■ Reading passage
======
A sampling of his famed film scores was performed for the first time last month in one of the Austrian capital's prestigious concert halls. And a film retrospective was dedicated to the Vienna's musical "Wunderkind" of the early 20th century who, neglected at home, morphed into the creator of the Hollywood soundtracks that continue to set the standard.

It's a tribute that may be 50 years late: Only a handful of his classical works remain popular.

But Korngold has established a huge musical niche — and won two Oscars — through nine works for film. They include genre-creating swashbucklers for Warner Brothers like "Captain Blood" (1935) and "The Adventures of Robin Hood" (1938), in the lush operatic style that initially made his name.

Korngold himself saw no difference between his classical and screen writing, declaring: "Even if I wanted to, I could not write music below my own standards." He called his screen music "operas without singing," and experts consider his film compositions on par with much the world of "serious music" has to offer.

"Like Mozart, he wrote," says composer and arranger John Mauceri. "It didn't matter whether he wrote a concert, an opera, or light entertainment, he wrote the highest quality music."

His symphonic creations for the screen — and those of successors following in his footsteps — have been enjoyed by millions more attuned to melodies from "Lord of the Rings' than Ludwig van's "Fifth." And some of Hollywood's greatest screenwriters freely acknowledge the debt their industry owes the man who, while lionized by the movie moguls, suffered from the perception that his music was not taken seriously in Vienna.
======
■ Work to complete
1. In the Korngold passage, what did Korngold call his screen music?
2. From the Korngold passage, output the text starting at "It's a tribute" and ending at "has to offer.".
3. Condense the paragraph of the Korngold passage that begins "But Korngold has established a huge musical niche" into one shorter sentence that keeps its main facts.
======
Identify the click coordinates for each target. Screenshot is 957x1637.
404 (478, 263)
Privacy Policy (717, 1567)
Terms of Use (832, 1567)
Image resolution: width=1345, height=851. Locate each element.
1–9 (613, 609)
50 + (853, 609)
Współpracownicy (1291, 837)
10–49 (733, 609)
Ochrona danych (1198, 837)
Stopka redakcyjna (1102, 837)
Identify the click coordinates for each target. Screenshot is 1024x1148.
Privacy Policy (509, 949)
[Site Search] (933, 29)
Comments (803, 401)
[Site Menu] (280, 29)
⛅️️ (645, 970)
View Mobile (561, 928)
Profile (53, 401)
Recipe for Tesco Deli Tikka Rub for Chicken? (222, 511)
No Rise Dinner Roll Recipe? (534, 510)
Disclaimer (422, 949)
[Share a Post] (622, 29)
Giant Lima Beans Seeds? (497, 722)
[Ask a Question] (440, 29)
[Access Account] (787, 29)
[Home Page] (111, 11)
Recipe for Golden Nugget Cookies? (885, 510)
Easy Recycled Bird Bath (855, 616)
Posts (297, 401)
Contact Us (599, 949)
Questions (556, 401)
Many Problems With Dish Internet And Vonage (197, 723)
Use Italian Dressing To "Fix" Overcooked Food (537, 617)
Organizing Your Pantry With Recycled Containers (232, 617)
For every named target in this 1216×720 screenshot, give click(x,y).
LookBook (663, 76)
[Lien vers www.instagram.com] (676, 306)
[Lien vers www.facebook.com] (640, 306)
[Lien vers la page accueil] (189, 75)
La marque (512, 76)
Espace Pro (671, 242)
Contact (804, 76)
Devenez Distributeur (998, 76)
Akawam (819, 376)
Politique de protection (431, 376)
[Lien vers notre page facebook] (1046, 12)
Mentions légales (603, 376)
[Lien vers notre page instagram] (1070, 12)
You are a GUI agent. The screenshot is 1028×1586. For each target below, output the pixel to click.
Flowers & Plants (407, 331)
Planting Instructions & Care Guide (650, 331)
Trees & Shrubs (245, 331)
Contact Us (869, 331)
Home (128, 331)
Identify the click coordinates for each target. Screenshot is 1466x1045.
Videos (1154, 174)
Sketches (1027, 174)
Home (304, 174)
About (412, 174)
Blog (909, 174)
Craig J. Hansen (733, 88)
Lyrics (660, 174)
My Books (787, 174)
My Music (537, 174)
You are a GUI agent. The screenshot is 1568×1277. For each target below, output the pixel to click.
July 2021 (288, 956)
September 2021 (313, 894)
======
■ Results of the exercise
1. He called it "operas without singing."

2.
It's a tribute that may be 50 years late: Only a handful of his classical works remain popular.

But Korngold has established a huge musical niche — and won two Oscars — through nine works for film. They include genre-creating swashbucklers for Warner Brothers like "Captain Blood" (1935) and "The Adventures of Robin Hood" (1938), in the lush operatic style that initially made his name.

Korngold himself saw no difference between his classical and screen writing, declaring: "Even if I wanted to, I could not write music below my own standards." He called his screen music "operas without singing," and experts consider his film compositions on par with much the world of "serious music" has to offer.

3. Korngold built a huge musical niche and won two Oscars with nine film works, including genre-creating Warner Brothers swashbucklers such as "Captain Blood" (1935) and "The Adventures of Robin Hood" (1938), written in the lush operatic style that first made his name.